• Maya Mumma: Emmy Award–Winning Film Editor

  • Maya Mumma

    For Maya Mumma, MA Media Studies '09, documentary film editing is much more than piecing together scenes and snippets; it’s identifying the arc of a story and revealing a truth about the world. “You’re writing the script as you go, finding the cinematic language,” she says. A documentary exposes us to human experiences beyond our own. “It’s the closest we can come to walking in somebody else's shoes.”

    The revelatory nature of documentary fascinates Mumma. Her films—on subjects ranging from in-depth profiles on Senator John McCain and Martin Luther King Jr. to the emotional journey of female Bangladeshi peacekeepers in Haiti—always look beyond their subject, placing it in a larger global or historical context.

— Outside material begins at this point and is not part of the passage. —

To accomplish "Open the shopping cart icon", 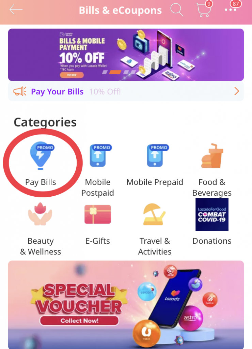I will (x=204, y=9).
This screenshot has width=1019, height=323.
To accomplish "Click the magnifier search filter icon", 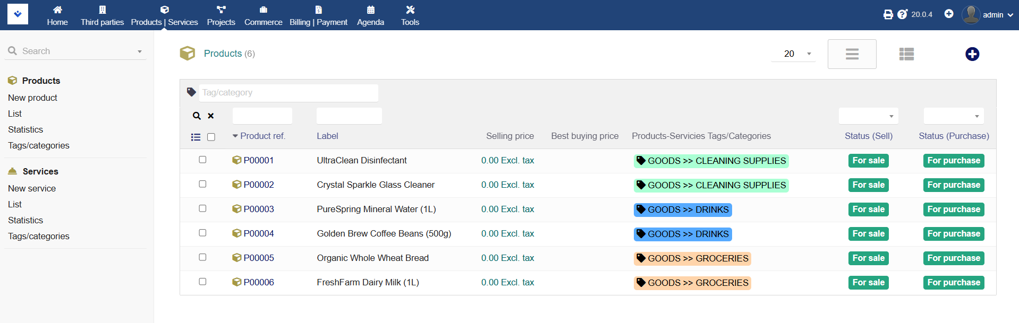I will (x=197, y=116).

Mumma recently received an Emmy for editing the eight-hour film O.J.: Made in America (ABC and ESPN, 2016)—also the winner of an Academy Award for Best Documentary Feature—which explored one of the most polarizing legal trials in U.S. history and the underlying civil rights issues. Mumma says that when the film first aired, it provoked a dialogue. “People were really processing and reacting to it. I think you always want that in a film; you want people to come out feeling something completely different than what they expected going in.”

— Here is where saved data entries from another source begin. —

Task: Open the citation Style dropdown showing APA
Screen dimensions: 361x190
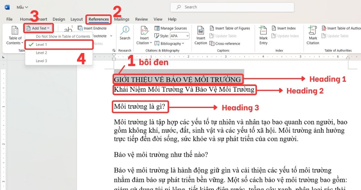Action: pyautogui.click(x=179, y=36)
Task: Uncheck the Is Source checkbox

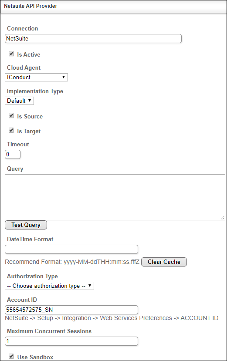Action: (11, 115)
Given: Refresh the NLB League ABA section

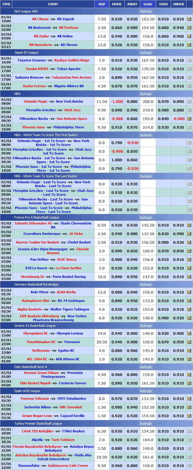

    Before establishing herself as a leading documentarian, Mumma was immersed in New York’s theater scene. She worked as a producer’s assistant on Broadway and directed small-scale productions on the side, all the while dreaming of being a filmmaker. Hoping to wet her feet in the industry, Mumma began applying to as many post-production internships as she could, eventually landing jobs that left her logging and transcribing hours of footage late into the night. But the work was engaging for Mumma. “Once I discovered editing, I knew that was what I wanted to do,” she says. “I get to hold all this material in my head—people's words, stories, lives—and figure out these big-picture ideas. For me, that’s the most enjoyable part.”

    When Mumma enrolled at the Schools of Public Engagement, where she would complete both the Documentary Media Studies program and a master’s, she hoped to discover new dimensions of her craft. “I wanted a classroom environment where we learned how to think critically, where we discussed and wrote.” At The New School, students are asked to question every aspect of their work and consider the ethics of what they create. Mumma says that this pedagogy not only drew her to the Media Studies program but enabled her to launch a distinguished career. “Ultimately, I think that is what helped me become who I am,” she says. “I actually got my first assistant editing job because I was able to sit with the editor, watch scenes, and talk about them creatively.”

    According to Mumma, to be an editor is to be able to think deeply about film. In a digital era overrun by footage, the world needs sensitive and discerning editors. “You can understand how the software works, but if you don't know how to tell a story, a good, authentic, and ethical story, you can't make a good film.”